GIVEN REQUEST:
Copy out, unchanged, the lines of the material between the line containing "Jak mogę płacić?" and the line containing "Colabora! (93, 749)", inclusive.
· · · · ·
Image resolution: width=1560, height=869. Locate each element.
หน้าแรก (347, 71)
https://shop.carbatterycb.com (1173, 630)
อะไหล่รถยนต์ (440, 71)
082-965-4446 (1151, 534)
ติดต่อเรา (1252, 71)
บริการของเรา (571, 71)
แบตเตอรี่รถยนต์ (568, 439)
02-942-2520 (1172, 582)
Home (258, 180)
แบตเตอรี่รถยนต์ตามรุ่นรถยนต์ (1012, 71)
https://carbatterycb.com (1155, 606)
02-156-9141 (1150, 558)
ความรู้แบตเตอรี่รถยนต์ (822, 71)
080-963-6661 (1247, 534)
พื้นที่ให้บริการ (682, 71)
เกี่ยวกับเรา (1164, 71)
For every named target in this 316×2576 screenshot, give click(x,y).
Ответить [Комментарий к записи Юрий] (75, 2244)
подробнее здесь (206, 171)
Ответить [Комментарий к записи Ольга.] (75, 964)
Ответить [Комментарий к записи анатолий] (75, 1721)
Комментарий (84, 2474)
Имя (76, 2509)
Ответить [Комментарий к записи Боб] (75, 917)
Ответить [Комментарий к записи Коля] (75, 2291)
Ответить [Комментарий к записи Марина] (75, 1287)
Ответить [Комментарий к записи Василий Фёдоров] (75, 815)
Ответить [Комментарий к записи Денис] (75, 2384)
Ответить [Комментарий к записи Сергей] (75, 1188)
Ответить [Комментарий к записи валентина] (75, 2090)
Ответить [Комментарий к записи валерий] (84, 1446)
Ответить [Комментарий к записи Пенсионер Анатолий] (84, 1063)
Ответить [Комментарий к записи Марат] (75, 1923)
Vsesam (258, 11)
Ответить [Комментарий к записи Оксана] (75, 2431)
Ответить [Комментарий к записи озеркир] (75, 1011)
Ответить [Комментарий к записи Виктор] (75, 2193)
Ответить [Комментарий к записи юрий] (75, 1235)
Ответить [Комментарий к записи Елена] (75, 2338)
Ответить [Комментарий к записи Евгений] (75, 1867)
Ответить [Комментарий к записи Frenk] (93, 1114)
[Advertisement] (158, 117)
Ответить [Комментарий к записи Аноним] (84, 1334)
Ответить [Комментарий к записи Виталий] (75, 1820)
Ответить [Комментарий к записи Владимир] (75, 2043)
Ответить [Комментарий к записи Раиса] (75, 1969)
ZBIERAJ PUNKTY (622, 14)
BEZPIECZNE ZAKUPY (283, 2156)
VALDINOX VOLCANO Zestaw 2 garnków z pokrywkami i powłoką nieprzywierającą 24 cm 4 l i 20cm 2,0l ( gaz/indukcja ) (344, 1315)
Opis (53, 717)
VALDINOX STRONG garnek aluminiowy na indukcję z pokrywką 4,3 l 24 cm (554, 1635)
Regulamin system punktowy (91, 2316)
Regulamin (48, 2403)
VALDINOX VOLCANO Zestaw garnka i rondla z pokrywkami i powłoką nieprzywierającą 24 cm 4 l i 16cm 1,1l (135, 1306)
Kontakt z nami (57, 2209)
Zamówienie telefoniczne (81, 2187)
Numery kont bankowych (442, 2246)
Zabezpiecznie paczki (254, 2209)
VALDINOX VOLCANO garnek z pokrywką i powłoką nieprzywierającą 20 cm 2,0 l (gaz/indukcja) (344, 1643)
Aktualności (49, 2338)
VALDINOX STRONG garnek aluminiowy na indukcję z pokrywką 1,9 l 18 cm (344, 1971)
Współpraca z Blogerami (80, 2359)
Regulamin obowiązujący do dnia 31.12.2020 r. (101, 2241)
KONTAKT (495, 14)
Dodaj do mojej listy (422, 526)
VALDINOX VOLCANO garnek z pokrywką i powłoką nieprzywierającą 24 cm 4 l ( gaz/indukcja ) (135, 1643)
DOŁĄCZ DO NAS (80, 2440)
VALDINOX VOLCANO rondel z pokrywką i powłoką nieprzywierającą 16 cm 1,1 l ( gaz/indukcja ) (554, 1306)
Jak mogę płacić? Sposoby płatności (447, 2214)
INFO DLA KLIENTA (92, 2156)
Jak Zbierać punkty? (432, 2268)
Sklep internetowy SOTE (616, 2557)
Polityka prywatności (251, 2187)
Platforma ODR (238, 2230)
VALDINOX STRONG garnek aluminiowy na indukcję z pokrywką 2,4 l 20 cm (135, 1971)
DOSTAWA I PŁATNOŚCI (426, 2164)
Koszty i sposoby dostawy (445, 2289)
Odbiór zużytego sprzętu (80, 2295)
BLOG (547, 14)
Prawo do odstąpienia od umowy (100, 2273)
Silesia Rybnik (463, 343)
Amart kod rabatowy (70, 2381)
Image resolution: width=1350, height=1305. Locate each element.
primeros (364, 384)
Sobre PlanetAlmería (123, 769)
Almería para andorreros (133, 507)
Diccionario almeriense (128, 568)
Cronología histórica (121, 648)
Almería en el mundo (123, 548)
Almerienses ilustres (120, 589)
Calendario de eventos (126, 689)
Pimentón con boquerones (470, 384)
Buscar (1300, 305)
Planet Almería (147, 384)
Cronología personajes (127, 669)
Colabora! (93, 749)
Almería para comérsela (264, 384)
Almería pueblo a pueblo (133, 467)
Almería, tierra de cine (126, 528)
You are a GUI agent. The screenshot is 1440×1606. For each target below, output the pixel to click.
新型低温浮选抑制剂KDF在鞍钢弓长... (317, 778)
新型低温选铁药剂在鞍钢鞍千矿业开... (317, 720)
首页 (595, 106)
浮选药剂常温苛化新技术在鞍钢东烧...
· · · · ·
RESULT OF THIS EXERCISE:
Jak mogę płacić? Sposoby płatności (447, 2214)
INFO DLA KLIENTA (92, 2156)
Jak Zbierać punkty? (432, 2268)
Sklep internetowy SOTE (616, 2557)
Polityka prywatności (251, 2187)
Platforma ODR (238, 2230)
VALDINOX STRONG garnek aluminiowy na indukcję z pokrywką 2,4 l 20 cm (135, 1971)
DOSTAWA I PŁATNOŚCI (426, 2164)
Koszty i sposoby dostawy (445, 2289)
Odbiór zużytego sprzętu (80, 2295)
BLOG (547, 14)
Prawo do odstąpienia od umowy (100, 2273)
Silesia Rybnik (463, 343)
Amart kod rabatowy (70, 2381)
Image resolution: width=1350, height=1305. Locate each element.
primeros (364, 384)
Sobre PlanetAlmería (123, 769)
Almería para andorreros (133, 507)
Diccionario almeriense (128, 568)
Cronología histórica (121, 648)
Almería en el mundo (123, 548)
Almerienses ilustres (120, 589)
Calendario de eventos (126, 689)
Pimentón con boquerones (470, 384)
Buscar (1300, 305)
Planet Almería (147, 384)
Cronología personajes (127, 669)
Colabora! (93, 749)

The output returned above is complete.